_TEXTE FOURNI_
Une plateforme de diagnostic basée sur la technologie illumina a ainsi été développée par l'INRA de Bordeaux pour la détection sans a priori des virus à ARN de plantes (90% des virus phytopathogènes) [lien internet http://www.inra.fr/Entreprises-Monde-agricole/Offres-de-collaboration/Toutes-les-actualites/virus-ARN-des-plantes].

Détecter sans prélever d'échantillons

Lorsque la quantité de matériel est très limitée ou difficile à échantillonner, il peut être utile de recourir à des techniques non destructrices. Deux sortes d'approches sont actuellement développées.

La première est basée sur le fait que les plantes infectées peuvent émettre des composés volatiles détectables à l'aide de « nez électroniques » ou encore grâce au flair canin.

_DONNÉES FOURNIES_
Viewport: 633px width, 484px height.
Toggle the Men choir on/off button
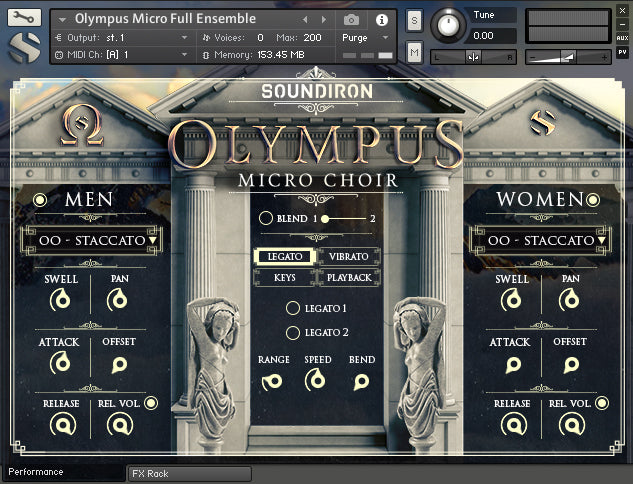(40, 200)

_EXERCICES_
a - Dans le texte sur la détection des virus de plantes, quel organisme a développé la plateforme de diagnostic basée sur la technologie illumina ?
b - Citez le texte sur la détection des virus de plantes en commençant à « Lorsque la quantité » et en terminant à « sont actuellement développées. ».
c - Prolongez le texte sur la détection des virus de plantes à partir de sa dernière phrase.

_RÉPONSES_
a - L'INRA de Bordeaux.

b -
Lorsque la quantité de matériel est très limitée ou difficile à échantillonner, il peut être utile de recourir à des techniques non destructrices. Deux sortes d'approches sont actuellement développées.

c -
La seconde vise à détecter des changements physiologiques (modification de la photosynthèse, teneur en eau, température), de couleur et même de texture de la plante liés à une infection par un pathogène grâce à différentes techniques d'imagerie à distance, comme l'imagerie hyperspectrale (spectre visible et proche infrarouge, fluorescence). Des détecteurs embarqués mobiles ou aériens (avions, drones) pourraient permettre de détecter rapidement des foyers de maladie sur de grandes surfaces. L'enjeu est d'obtenir une spécificité suffisamment importante pour pouvoir différencier la réponse de la plante hôte liée à une infection par un pathogène de celle liée à tout autre type de stress (stress hydrique, en nutriments...).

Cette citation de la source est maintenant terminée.